How much banking does America need? James Saft
-- James Saft is a Reuters columnist. The opinions expressed are his own --
By James Saft
LONDON (Reuters) - Few will argue with the idea that the U.S. financial services industry is shrinking; the big question is whether the credit crisis marks a cyclical downturn or a long-term change.
By most measures, the growth and profitability of banking and financial services in the United States has been astounding in recent years. Through most of the post World War 2 period profits by financial firms averaged about 0.75 percent of gross domestic product (GDP), but tripled to as much as about 2.5 percent as banks moved away from old-fashioned portfolio lending and remade themselves into intermediaries that made loans and sold them on, often to bank-controlled entities.
Bank profits have been hit badly in 2008 as house prices tumble, but in the first quarter financial profits were still around 2 percent of GDP, a figure far higher than anything seen between 1947 and the turn of the century.
How far that falls and where it settles will have a huge influence on how many people work in the financial industry, what they are paid, what shares in their companies will fetch and even conceivably on the long-term capacity of the U.S. economy to grow.
The answers at this point are simply unknowable.
We don't know what business model banks and investment banks will follow, for one thing. Will they make and sell loans, slicing and dicing them to make them better matches for what the market wants, or will the ice-cold securitization market prove dead, leaving them as portfolio lenders?
We also don't know what the regulatory backlash will be, though it's safe to assume new official oversight will be costly and will make firms, perhaps properly, much more cautious.
Ben Inker, director of asset allocation at GMO in Boston, which manages $126 billion, thinks profits in relation to GDP might halve from the recent past, and even that might be an upper estimate.
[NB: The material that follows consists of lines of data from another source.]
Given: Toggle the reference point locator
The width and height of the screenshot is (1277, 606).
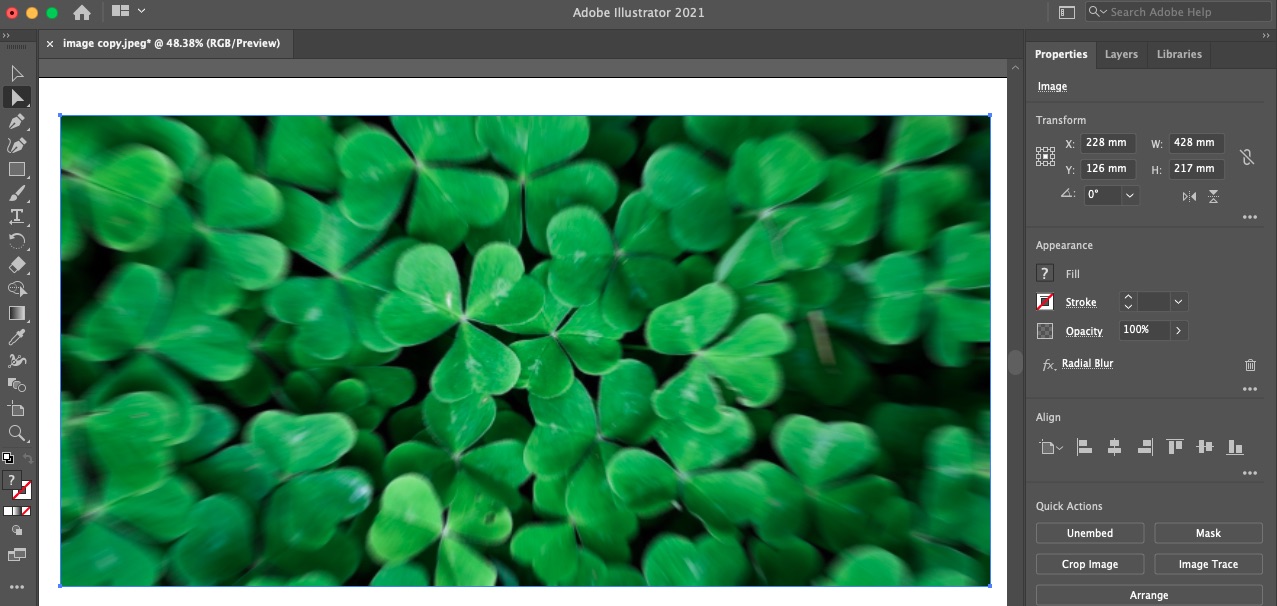Looking at the screenshot, I should pyautogui.click(x=1046, y=156).
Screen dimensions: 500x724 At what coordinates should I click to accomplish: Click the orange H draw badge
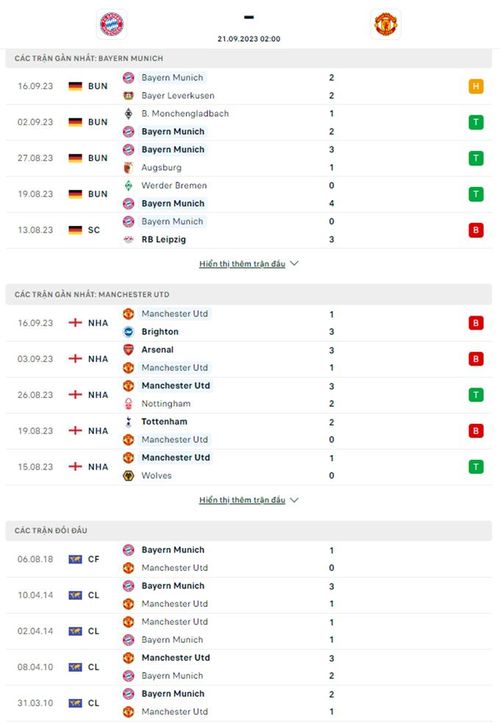(x=476, y=86)
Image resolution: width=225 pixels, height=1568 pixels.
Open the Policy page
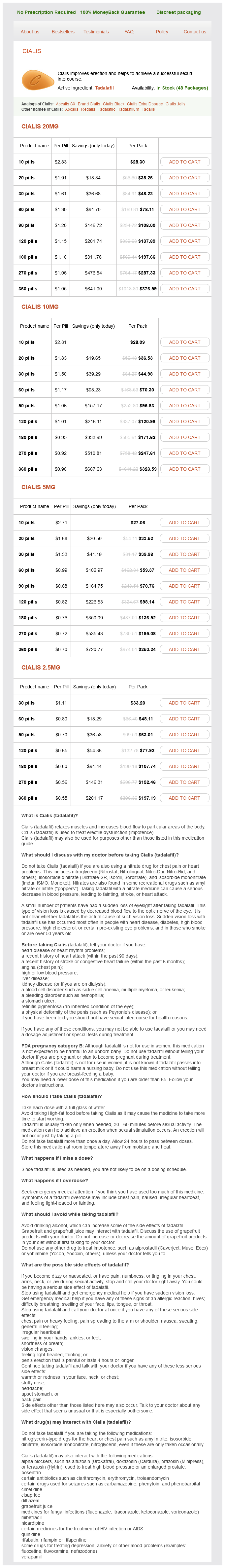click(x=162, y=32)
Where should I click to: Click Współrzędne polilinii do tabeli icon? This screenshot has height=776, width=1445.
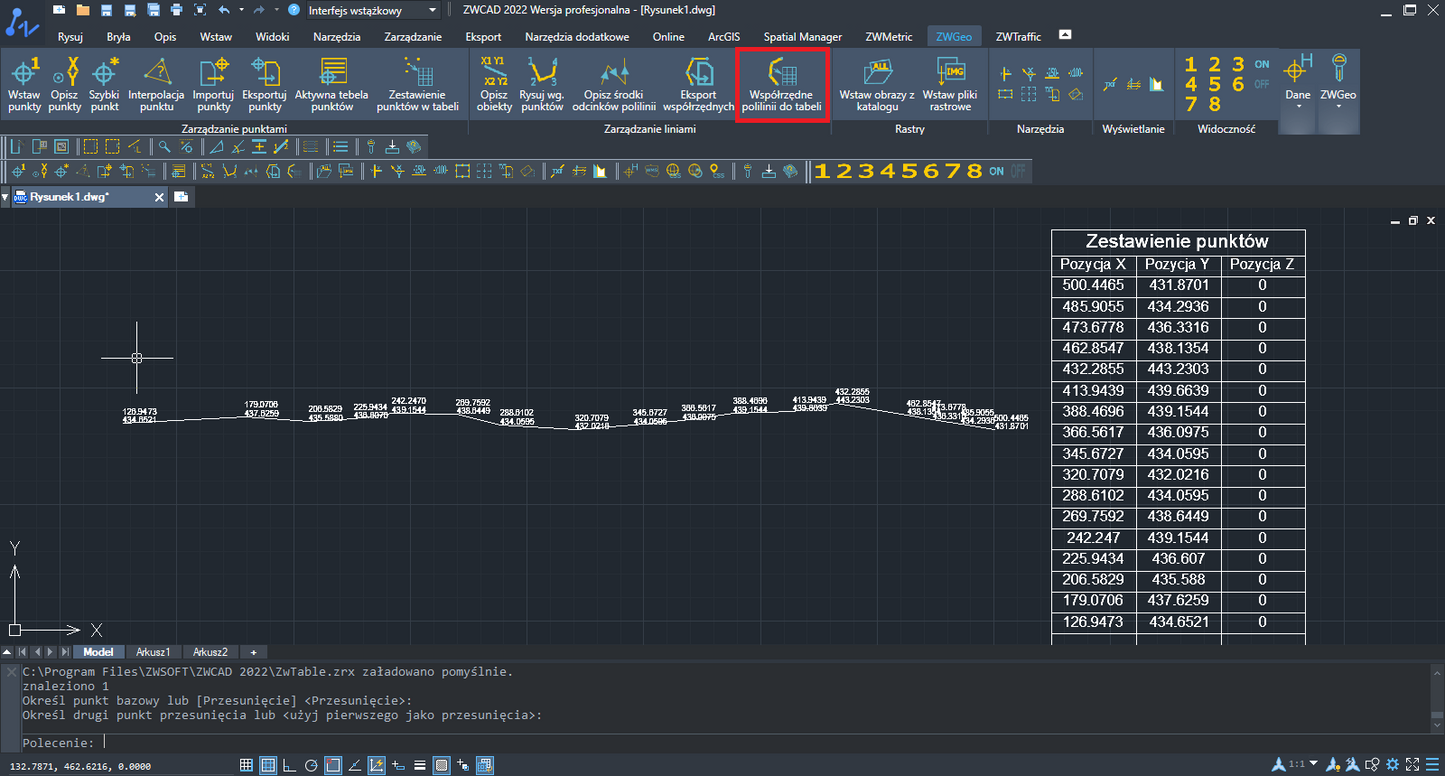782,84
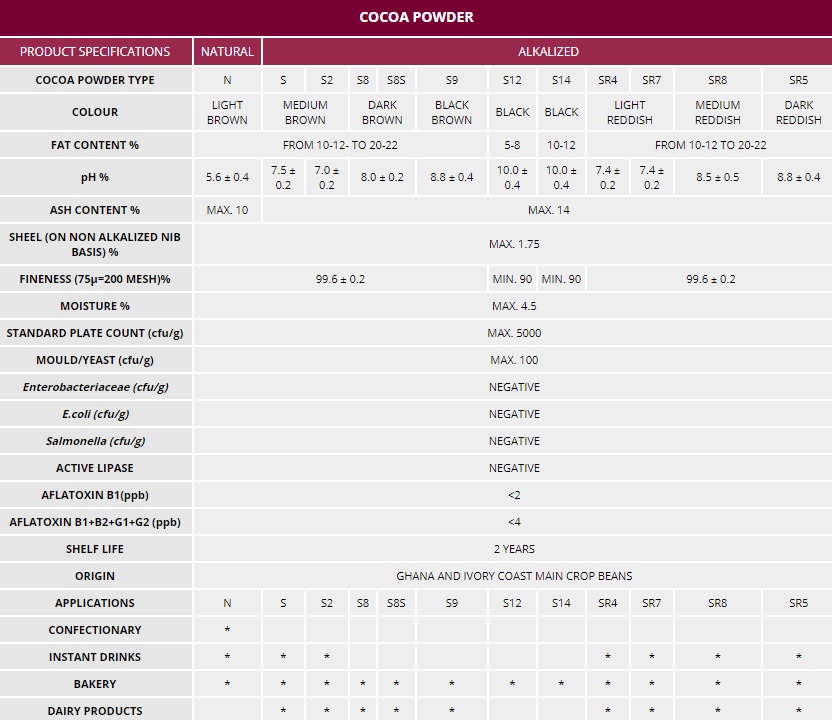Click the MAX. 1.75 shell value
This screenshot has width=832, height=720.
(x=514, y=244)
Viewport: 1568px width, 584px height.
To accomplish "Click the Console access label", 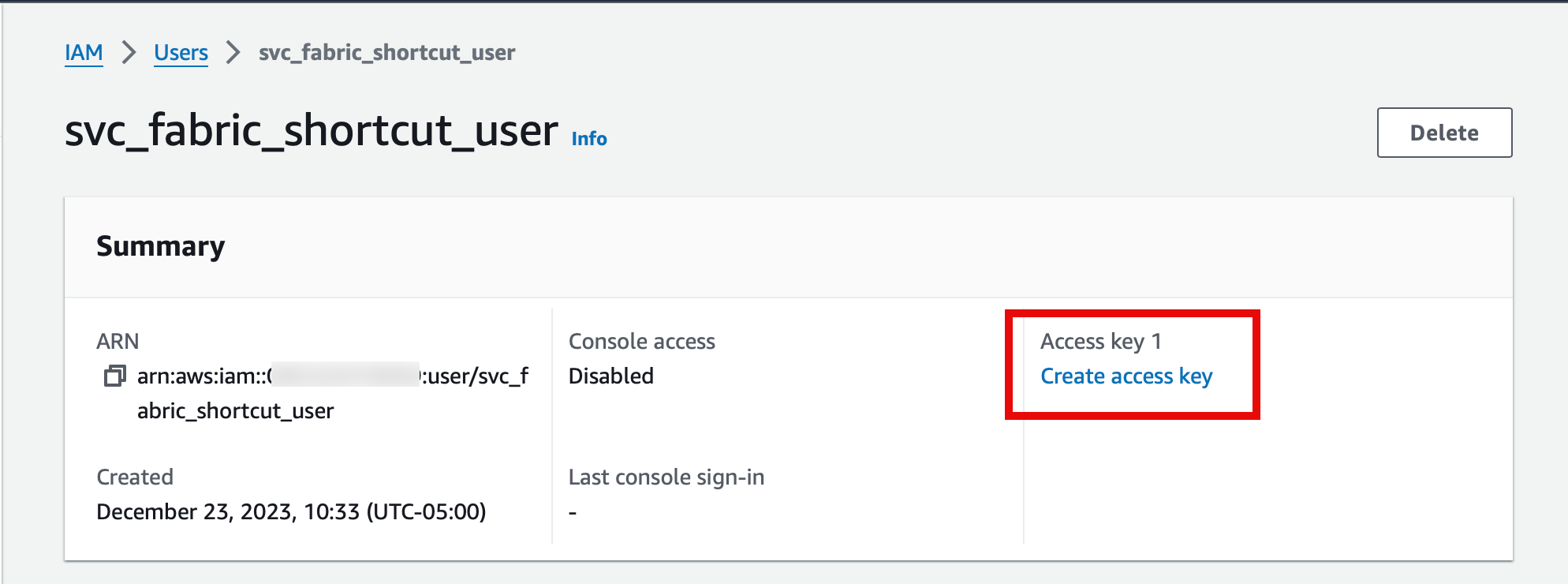I will [641, 342].
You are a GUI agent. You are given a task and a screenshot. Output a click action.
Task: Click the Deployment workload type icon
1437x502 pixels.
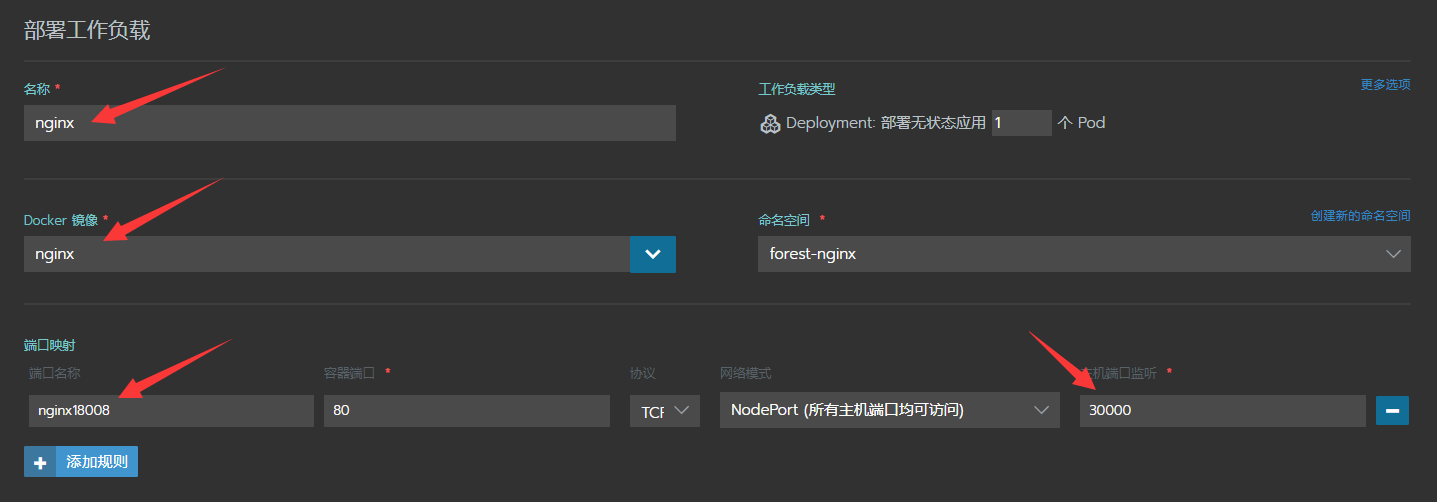coord(770,124)
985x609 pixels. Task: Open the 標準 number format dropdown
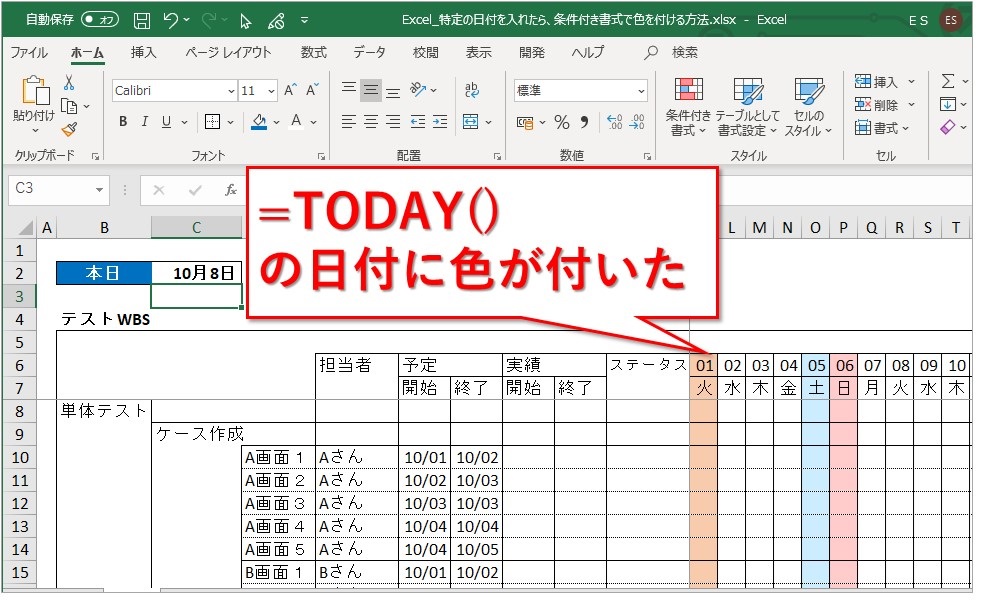641,90
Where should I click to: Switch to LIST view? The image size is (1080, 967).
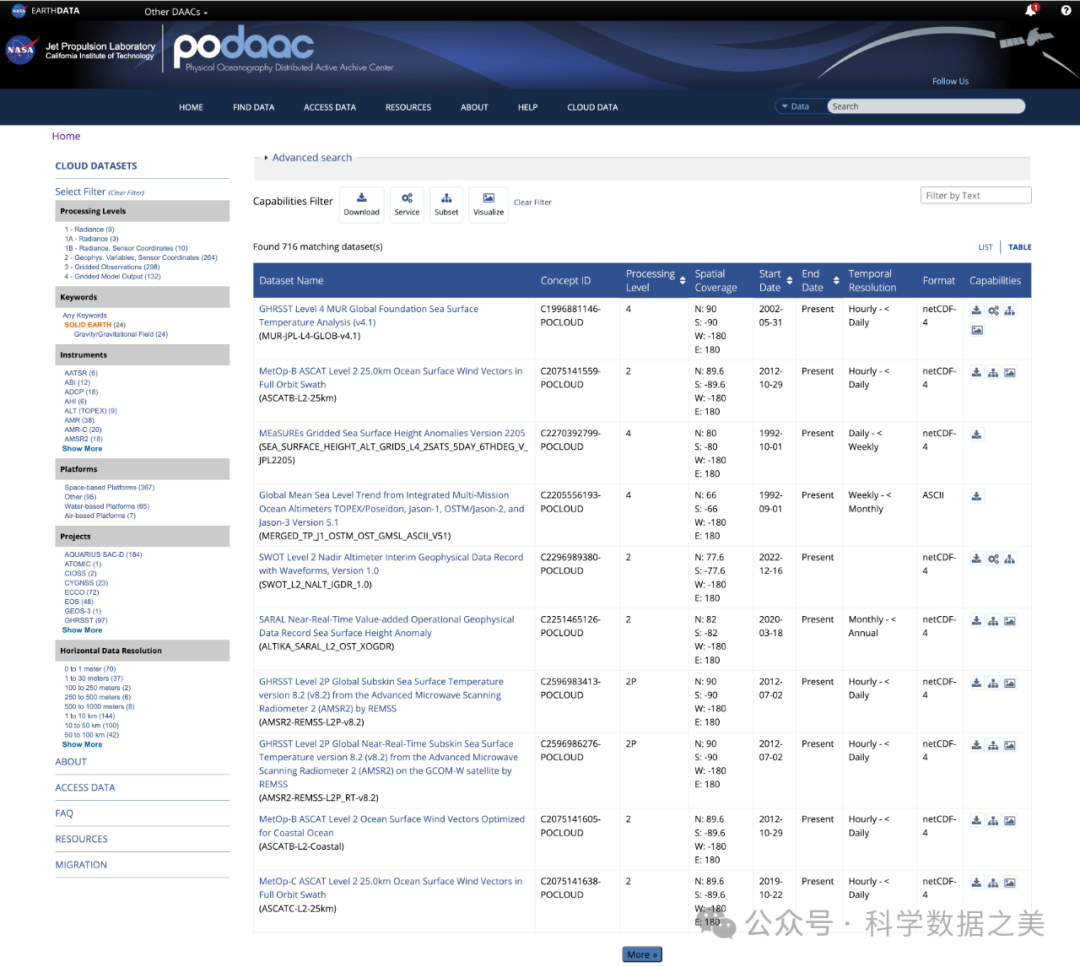pos(985,247)
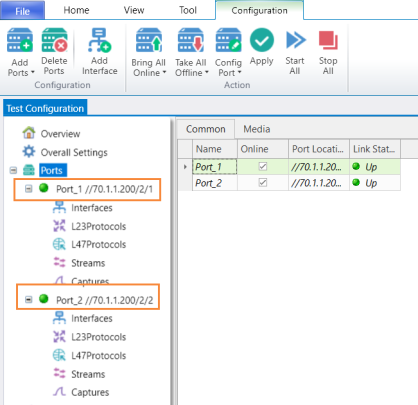The width and height of the screenshot is (418, 405).
Task: Open the Config Port dropdown button
Action: click(228, 53)
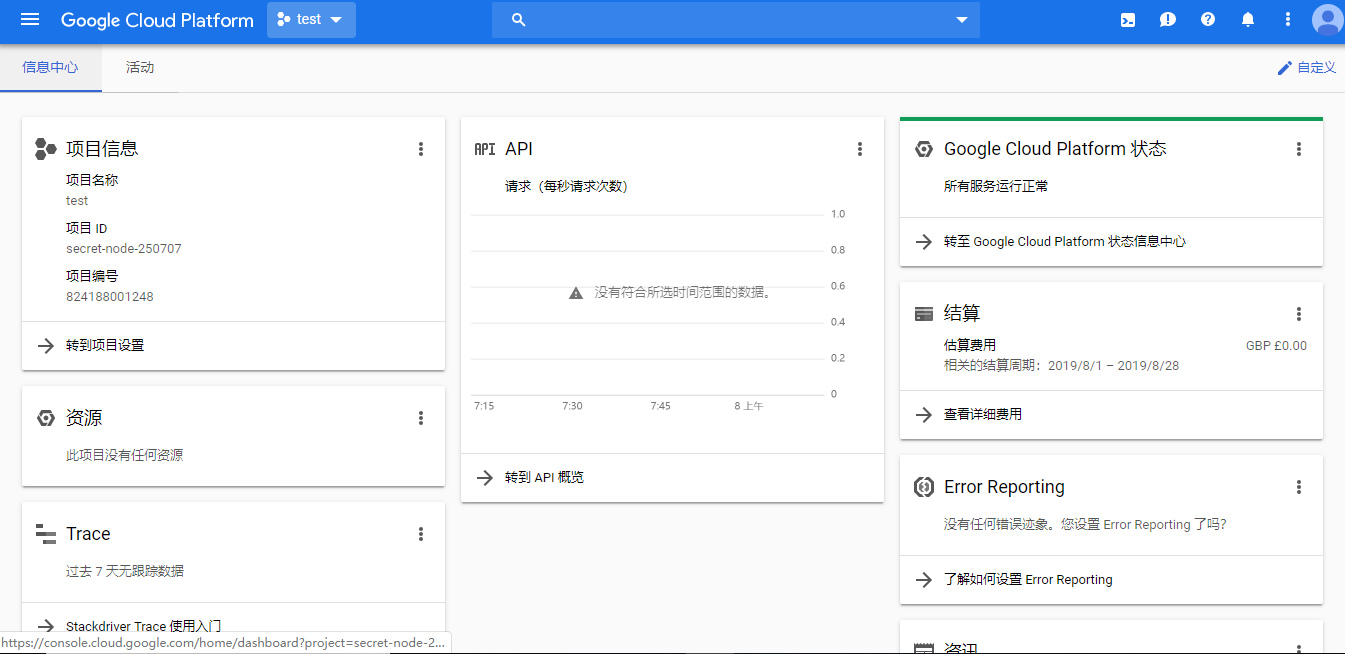Open options menu on the 项目信息 card
This screenshot has width=1345, height=654.
(x=421, y=148)
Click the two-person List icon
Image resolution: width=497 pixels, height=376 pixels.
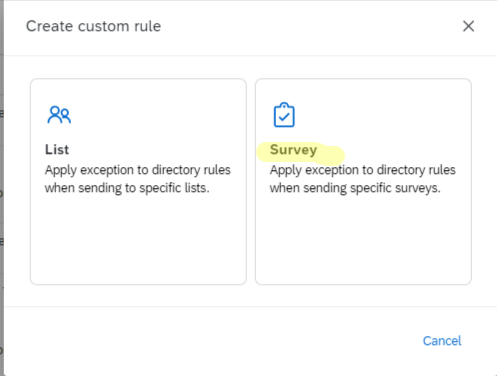pos(59,115)
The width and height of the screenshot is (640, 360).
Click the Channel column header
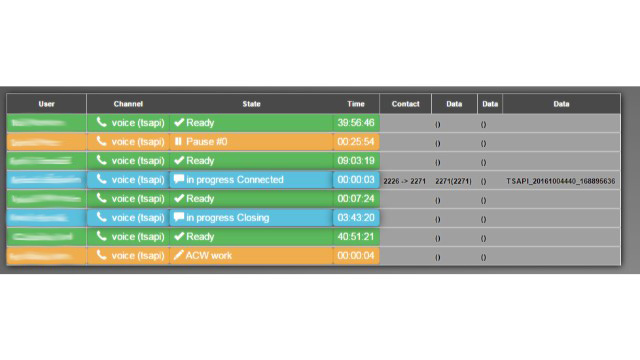[x=128, y=104]
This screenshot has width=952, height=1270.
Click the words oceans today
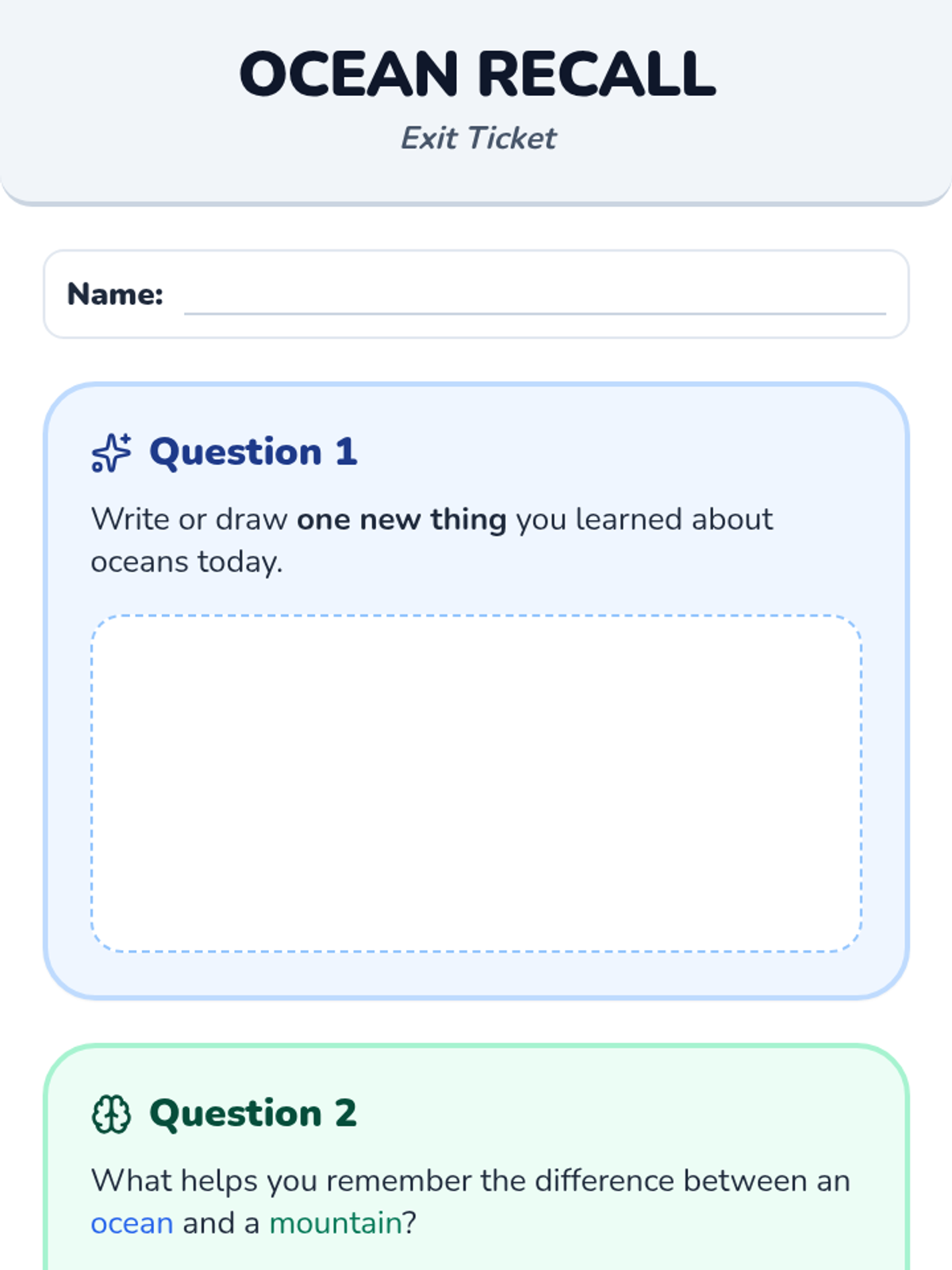(x=186, y=562)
When financials plunged in July they were trading at about Inker's halved level of profitability, but that's not taking into account the potential for substantial future writedowns and the need to raise more capital, he said.
"Is it a moderate financial crisis or is it a really serious financial crisis?" Inker said.
"If it's an honest-to-god systemic crisis you should not touch financials now or really until current equity holders are more or less wiped out."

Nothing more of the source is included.